Skate4Cancer is a foundation created by Rob Dyer after losing his grandparents, mother and a friend to cancer.

Skate4Cancer is an advocacy group focused on knowledge sharing and early detection of cancers to improve survival rates.

Creation and Skateboard Marathons 
In 2004, Dyer skated over 8000 km from his hometown of Newmarket, Ontario to Los Angeles, California.

Four months prior to his skate, Dyer lost his paternal grandmother to stomach cancer. Shortly after, his maternal grandmother and mother died due to brain cancer. Shortly before his skate, a friend of his died from stomach cancer. Dyer and the Skate4Cancer team finished the skate in 5 months.

In 2008, Dyer decided he would do another cross country skate, this time focusing on Canada. He left Vancouver, British Columbia in June 2008. They finished their second skate on a late November night in Halifax, NS.

Dyer and the Skate4Cancer traveled to New Zealand and Australia in early 2010 for another Skate4Cancer Marathon. After finishing their marathon across New Zealand, they begun their marathon in Australia.

Almost in Adelaide, Dyer was hit by a car while skating. Dyer was able to call for help via a cell phone, and received medical treatment at a local hospital. Dyer had a groin injury as a result of the accident. Dyer and Skate4Cancer decided to return to Canada, and planned to finish the skate in the following year. Dyer and Skate4cancer skated a total of 3667 km before returning home.

In 2011, Dyer and Skate4Cancer skated across France after the end to the Australia marathon. That same year, with help from clothing retailer West 49, Skate4Cancer raised over $100,000. Proceeds from the sales of Skate4Cancer T-shirts went to Wellspring.ca to help families dealing with cancer.

Skate4Cancer has toured with bands such as RocketRocketShip, The Deftones, City and color, Alexisonfire, Silverstein, The Devil Wears Prada, and Shad. Skate4Cancer also attended Warped Tour as a vendor, as well as SCENE fest to spread education and awareness materials centered on cancer prevention.

2009 Ashley Kirilow scam 

In 2009, Skate4Cancer was victim of a scam by Ashley Kirilow, who had shaved her hair and starved herself to appear as a chemotherapy patient. Kirilow contacted Skate4Cancer, who flew her to Disney World after stating it was her final wish. Skate4Cancer is one of numerous other groups in Toronto that were victims of similar scams from Kirilow and her scam organization, Change for a Cure.

Skate4Cancer sent out a statement after allegations came forward about Kirilow's scam, stating: "For your peace of mind, Skate4Cancer has no formal or informal affiliation to Change For A Cure. There have been no jointly held events or fundraising initiatives. Skate4Cancer's involvement with Ms. Kirilow was based solely on fulfilling what the organization believed to be a legitimate final wish from a terminally ill individual."
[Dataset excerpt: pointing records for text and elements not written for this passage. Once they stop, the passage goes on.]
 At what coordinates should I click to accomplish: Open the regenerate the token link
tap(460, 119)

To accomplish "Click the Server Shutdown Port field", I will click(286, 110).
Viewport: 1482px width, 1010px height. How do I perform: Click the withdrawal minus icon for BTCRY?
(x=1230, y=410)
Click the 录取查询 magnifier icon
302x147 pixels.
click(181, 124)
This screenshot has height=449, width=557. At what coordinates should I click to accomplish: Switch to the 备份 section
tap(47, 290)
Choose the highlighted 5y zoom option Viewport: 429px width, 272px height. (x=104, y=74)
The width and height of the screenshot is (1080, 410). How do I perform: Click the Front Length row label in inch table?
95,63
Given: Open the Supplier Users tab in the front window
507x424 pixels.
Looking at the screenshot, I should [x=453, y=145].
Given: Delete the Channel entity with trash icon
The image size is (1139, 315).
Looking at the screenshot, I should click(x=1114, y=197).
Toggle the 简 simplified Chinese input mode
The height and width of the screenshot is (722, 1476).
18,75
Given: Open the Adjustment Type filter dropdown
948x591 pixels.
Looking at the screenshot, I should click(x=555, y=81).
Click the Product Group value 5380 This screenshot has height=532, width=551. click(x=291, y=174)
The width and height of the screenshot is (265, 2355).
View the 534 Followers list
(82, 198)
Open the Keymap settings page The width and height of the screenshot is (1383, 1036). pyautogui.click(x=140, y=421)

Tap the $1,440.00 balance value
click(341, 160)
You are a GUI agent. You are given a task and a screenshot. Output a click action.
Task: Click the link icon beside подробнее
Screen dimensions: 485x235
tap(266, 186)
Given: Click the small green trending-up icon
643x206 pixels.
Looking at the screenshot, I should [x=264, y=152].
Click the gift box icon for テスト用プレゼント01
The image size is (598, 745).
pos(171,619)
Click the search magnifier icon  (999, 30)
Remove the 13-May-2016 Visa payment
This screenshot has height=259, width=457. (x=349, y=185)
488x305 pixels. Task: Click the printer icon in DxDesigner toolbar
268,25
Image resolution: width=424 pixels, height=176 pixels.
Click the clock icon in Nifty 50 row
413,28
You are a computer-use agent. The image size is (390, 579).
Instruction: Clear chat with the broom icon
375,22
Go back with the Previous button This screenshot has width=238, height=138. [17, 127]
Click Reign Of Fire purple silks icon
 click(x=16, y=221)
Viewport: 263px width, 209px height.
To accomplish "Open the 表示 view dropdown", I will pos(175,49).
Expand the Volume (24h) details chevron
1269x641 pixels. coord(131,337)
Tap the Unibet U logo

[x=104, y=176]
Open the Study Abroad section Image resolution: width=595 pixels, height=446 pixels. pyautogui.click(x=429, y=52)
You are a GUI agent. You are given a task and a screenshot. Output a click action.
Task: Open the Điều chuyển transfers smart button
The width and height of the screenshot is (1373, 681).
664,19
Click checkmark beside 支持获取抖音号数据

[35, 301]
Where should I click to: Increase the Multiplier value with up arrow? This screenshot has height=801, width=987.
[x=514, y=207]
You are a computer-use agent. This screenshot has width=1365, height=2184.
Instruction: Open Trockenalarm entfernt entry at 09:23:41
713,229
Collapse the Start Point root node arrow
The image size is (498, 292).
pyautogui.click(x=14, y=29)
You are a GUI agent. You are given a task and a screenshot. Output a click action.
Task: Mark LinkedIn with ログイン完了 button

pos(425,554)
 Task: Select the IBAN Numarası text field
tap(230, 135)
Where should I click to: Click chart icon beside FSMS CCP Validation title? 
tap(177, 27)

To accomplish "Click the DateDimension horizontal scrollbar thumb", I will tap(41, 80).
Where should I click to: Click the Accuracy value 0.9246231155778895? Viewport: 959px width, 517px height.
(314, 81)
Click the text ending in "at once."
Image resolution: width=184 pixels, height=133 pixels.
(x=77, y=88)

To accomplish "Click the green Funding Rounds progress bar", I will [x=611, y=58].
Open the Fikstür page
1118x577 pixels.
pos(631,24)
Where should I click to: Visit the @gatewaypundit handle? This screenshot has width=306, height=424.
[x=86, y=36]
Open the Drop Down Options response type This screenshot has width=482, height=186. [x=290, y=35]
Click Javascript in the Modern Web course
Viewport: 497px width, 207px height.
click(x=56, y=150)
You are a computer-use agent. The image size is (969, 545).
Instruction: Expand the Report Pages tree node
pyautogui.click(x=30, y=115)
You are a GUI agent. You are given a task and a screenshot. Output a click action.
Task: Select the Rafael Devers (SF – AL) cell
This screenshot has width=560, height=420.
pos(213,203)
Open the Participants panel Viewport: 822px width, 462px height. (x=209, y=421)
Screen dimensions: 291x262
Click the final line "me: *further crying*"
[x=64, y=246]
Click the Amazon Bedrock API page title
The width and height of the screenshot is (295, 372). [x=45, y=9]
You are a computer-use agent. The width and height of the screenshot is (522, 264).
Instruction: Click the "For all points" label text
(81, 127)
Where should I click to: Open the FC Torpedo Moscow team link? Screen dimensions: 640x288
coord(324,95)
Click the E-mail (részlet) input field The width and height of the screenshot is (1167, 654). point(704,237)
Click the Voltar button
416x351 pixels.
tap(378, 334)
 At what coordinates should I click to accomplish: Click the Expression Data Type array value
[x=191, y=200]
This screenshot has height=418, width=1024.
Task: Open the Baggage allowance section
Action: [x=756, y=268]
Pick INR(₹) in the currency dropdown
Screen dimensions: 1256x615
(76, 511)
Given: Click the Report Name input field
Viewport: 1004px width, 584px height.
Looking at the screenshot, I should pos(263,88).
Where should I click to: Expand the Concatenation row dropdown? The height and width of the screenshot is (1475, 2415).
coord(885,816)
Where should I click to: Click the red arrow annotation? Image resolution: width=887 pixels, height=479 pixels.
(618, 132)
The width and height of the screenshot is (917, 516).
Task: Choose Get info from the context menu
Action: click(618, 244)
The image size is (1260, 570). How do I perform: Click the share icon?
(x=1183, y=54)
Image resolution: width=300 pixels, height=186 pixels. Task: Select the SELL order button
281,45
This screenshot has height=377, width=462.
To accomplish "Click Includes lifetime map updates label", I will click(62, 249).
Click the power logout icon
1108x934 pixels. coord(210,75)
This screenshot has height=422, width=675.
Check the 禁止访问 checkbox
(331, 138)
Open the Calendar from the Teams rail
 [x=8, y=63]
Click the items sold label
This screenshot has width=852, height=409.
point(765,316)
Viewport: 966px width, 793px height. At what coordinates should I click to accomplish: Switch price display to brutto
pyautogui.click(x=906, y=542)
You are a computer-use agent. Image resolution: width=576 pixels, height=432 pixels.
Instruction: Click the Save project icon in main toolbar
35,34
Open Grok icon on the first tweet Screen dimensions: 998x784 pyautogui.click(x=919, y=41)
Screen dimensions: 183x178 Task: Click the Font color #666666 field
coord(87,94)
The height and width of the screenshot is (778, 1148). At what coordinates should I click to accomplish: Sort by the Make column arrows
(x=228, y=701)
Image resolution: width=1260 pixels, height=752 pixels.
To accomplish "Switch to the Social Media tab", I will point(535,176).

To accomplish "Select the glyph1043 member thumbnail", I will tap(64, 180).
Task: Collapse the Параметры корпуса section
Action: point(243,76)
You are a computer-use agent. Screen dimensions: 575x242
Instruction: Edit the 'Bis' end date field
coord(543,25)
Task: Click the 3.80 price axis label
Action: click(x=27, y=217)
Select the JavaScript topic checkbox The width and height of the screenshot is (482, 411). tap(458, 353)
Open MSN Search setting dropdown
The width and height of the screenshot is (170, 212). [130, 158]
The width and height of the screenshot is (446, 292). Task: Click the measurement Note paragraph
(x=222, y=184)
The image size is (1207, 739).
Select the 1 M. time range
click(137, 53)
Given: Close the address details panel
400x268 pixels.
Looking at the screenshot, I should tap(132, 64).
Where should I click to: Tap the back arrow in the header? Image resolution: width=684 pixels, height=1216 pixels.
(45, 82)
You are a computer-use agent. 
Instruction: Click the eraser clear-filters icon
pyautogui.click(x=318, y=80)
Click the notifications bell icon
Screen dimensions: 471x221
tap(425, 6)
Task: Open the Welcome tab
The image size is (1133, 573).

The Cure is Knowledge tour 
Established as an interactive campaign which encourages healthy living and an active lifestyle, focused on cancer prevention while remaining attainable and relevant to a youth demographic. Skate4Cancer and The Cure is Knowledge tour was successful in part because of their frequent collaboration with festivals and musicians, such as Warped Tour, NXNE, All Time Low, SHAD and Lights.

Since 2006, Skate4Cancer organized their own live music event in Winnipeg.

In the fall of 2013, Skate4Cancer opened their first pop-up shop in Toronto, where clothing was sold to support Wellspring.ca and movember.com. Over $20,000 was raised as a result of the fundraiser.